─── Provided entries
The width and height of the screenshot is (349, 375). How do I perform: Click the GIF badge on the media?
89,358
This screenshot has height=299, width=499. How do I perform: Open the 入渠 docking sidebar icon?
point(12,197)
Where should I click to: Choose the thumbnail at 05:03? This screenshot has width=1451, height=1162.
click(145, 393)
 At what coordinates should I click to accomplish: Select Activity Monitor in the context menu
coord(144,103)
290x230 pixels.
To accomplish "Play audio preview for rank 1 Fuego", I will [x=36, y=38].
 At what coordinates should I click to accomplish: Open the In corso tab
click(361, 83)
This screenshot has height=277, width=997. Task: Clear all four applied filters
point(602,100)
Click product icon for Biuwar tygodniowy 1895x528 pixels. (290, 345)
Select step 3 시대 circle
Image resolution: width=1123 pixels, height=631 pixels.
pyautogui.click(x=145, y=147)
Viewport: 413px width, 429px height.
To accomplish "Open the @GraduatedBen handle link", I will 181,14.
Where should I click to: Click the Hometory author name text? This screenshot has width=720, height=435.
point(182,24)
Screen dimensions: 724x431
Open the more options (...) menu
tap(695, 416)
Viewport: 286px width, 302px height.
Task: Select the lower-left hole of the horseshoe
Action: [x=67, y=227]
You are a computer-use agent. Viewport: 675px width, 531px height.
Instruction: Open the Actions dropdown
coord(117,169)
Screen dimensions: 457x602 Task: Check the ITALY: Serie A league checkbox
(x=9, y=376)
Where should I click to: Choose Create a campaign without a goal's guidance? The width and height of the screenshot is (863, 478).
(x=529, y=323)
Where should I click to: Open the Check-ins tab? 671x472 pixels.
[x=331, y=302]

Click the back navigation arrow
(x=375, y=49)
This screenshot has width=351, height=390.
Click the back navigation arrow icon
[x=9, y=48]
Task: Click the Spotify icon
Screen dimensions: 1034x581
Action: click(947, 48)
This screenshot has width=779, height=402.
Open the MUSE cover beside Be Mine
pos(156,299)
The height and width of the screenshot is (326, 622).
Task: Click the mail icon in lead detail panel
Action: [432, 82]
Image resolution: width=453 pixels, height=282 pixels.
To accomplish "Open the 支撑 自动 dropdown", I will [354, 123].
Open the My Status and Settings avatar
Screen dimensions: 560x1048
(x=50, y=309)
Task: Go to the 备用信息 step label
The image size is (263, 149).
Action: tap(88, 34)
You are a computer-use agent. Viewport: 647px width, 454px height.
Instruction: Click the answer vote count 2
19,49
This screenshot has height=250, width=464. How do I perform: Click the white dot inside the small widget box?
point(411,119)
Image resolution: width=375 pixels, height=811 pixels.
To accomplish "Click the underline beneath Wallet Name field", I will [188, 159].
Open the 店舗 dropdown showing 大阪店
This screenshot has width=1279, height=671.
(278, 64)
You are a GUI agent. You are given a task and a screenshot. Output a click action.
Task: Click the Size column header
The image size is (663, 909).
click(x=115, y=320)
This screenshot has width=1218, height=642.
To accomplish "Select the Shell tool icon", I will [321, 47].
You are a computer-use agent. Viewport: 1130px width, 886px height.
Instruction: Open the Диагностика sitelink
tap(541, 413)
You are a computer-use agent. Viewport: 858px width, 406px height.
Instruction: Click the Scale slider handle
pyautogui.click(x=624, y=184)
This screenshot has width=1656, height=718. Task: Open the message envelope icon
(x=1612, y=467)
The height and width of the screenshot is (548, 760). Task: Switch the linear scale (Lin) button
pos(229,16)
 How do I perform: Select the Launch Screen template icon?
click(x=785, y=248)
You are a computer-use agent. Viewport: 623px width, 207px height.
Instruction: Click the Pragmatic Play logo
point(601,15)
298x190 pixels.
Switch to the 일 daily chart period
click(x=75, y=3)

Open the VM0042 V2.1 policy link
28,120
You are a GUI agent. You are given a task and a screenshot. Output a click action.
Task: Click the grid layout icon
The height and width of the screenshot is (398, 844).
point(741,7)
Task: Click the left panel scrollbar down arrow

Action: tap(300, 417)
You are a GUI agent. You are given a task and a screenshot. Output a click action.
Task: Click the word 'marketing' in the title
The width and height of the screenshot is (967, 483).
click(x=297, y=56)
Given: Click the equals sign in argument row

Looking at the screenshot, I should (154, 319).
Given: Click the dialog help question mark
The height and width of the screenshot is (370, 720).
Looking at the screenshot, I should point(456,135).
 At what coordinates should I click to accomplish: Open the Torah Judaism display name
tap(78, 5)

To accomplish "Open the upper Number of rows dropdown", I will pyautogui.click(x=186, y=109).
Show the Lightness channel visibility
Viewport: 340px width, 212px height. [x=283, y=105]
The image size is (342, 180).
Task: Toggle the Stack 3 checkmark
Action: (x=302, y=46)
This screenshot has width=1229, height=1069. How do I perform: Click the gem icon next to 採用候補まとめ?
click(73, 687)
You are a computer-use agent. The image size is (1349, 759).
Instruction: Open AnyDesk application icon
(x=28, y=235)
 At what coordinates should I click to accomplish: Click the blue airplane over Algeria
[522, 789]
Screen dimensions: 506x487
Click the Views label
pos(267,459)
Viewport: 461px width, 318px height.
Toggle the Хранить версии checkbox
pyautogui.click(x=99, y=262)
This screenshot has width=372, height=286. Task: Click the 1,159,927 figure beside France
──────
• Required work: An exact repeat of all the records is required.

• Task answer:
The width and height of the screenshot is (349, 375). How do I perform: Click the GIF badge on the media?
89,358
This screenshot has height=299, width=499. How do I perform: Open the 入渠 docking sidebar icon?
point(12,197)
Where should I click to: Choose the thumbnail at 05:03? This screenshot has width=1451, height=1162.
click(145, 393)
 At what coordinates should I click to accomplish: Select Activity Monitor in the context menu
coord(144,103)
290x230 pixels.
To accomplish "Play audio preview for rank 1 Fuego", I will [x=36, y=38].
 At what coordinates should I click to accomplish: Open the In corso tab
click(361, 83)
This screenshot has height=277, width=997. Task: Clear all four applied filters
point(602,100)
Click product icon for Biuwar tygodniowy 1895x528 pixels. (290, 345)
Select step 3 시대 circle
Image resolution: width=1123 pixels, height=631 pixels.
pyautogui.click(x=145, y=147)
Viewport: 413px width, 429px height.
To accomplish "Open the @GraduatedBen handle link", I will 181,14.
Where should I click to: Click the Hometory author name text? This screenshot has width=720, height=435.
point(182,24)
Screen dimensions: 724x431
Open the more options (...) menu
tap(695, 416)
Viewport: 286px width, 302px height.
Task: Select the lower-left hole of the horseshoe
Action: [x=67, y=227]
You are a computer-use agent. Viewport: 675px width, 531px height.
Instruction: Open the Actions dropdown
coord(117,169)
Screen dimensions: 457x602 Task: Check the ITALY: Serie A league checkbox
(x=9, y=376)
Where should I click to: Choose Create a campaign without a goal's guidance? The width and height of the screenshot is (863, 478).
(x=529, y=323)
Where should I click to: Open the Check-ins tab? 671x472 pixels.
[x=331, y=302]

Click the back navigation arrow
(x=375, y=49)
This screenshot has width=351, height=390.
Click the back navigation arrow icon
[x=9, y=48]
Task: Click the Spotify icon
Screen dimensions: 1034x581
Action: click(947, 48)
This screenshot has width=779, height=402.
Open the MUSE cover beside Be Mine
pos(156,299)
The height and width of the screenshot is (326, 622).
Task: Click the mail icon in lead detail panel
Action: [432, 82]
Image resolution: width=453 pixels, height=282 pixels.
To accomplish "Open the 支撑 自动 dropdown", I will [354, 123].
Open the My Status and Settings avatar
Screen dimensions: 560x1048
(x=50, y=309)
Task: Go to the 备用信息 step label
The image size is (263, 149).
Action: tap(88, 34)
You are a computer-use agent. Viewport: 647px width, 454px height.
Instruction: Click the answer vote count 2
19,49
This screenshot has height=250, width=464. How do I perform: Click the white dot inside the small widget box?
point(411,119)
Image resolution: width=375 pixels, height=811 pixels.
To accomplish "Click the underline beneath Wallet Name field", I will [188, 159].
Open the 店舗 dropdown showing 大阪店
This screenshot has width=1279, height=671.
(278, 64)
You are a GUI agent. You are given a task and a screenshot. Output a click action.
Task: Click the Size column header
The image size is (663, 909).
click(x=115, y=320)
This screenshot has width=1218, height=642.
To accomplish "Select the Shell tool icon", I will [321, 47].
You are a computer-use agent. Viewport: 1130px width, 886px height.
Instruction: Open the Диагностика sitelink
tap(541, 413)
You are a computer-use agent. Viewport: 858px width, 406px height.
Instruction: Click the Scale slider handle
pyautogui.click(x=624, y=184)
This screenshot has width=1656, height=718. Task: Open the message envelope icon
(x=1612, y=467)
The height and width of the screenshot is (548, 760). Task: Switch the linear scale (Lin) button
pos(229,16)
 How do I perform: Select the Launch Screen template icon?
click(x=785, y=248)
You are a computer-use agent. Viewport: 623px width, 207px height.
Instruction: Click the Pragmatic Play logo
point(601,15)
298x190 pixels.
Switch to the 일 daily chart period
click(x=75, y=3)

Open the VM0042 V2.1 policy link
28,120
You are a GUI agent. You are given a task and a screenshot. Output a click action.
Task: Click the grid layout icon
The height and width of the screenshot is (398, 844).
point(741,7)
Task: Click the left panel scrollbar down arrow

Action: tap(300, 417)
You are a GUI agent. You are given a task and a screenshot. Output a click action.
Task: Click the word 'marketing' in the title
The width and height of the screenshot is (967, 483).
click(x=297, y=56)
Given: Click the equals sign in argument row

Looking at the screenshot, I should (154, 319).
Given: Click the dialog help question mark
The height and width of the screenshot is (370, 720).
Looking at the screenshot, I should point(456,135).
 At what coordinates should I click to accomplish: Open the Torah Judaism display name
tap(78, 5)

To accomplish "Open the upper Number of rows dropdown", I will pyautogui.click(x=186, y=109).
Show the Lightness channel visibility
Viewport: 340px width, 212px height. [x=283, y=105]
The image size is (342, 180).
Task: Toggle the Stack 3 checkmark
Action: (x=302, y=46)
This screenshot has width=1229, height=1069. How do I perform: Click the gem icon next to 採用候補まとめ?
click(73, 687)
You are a computer-use agent. The image size is (1349, 759).
Instruction: Open AnyDesk application icon
(x=28, y=235)
 At what coordinates should I click to accomplish: Click the blue airplane over Algeria
[522, 789]
Screen dimensions: 506x487
Click the Views label
pos(267,459)
Viewport: 461px width, 318px height.
Toggle the Хранить версии checkbox
pyautogui.click(x=99, y=262)
This screenshot has width=372, height=286. Task: Click the 1,159,927 figure beside France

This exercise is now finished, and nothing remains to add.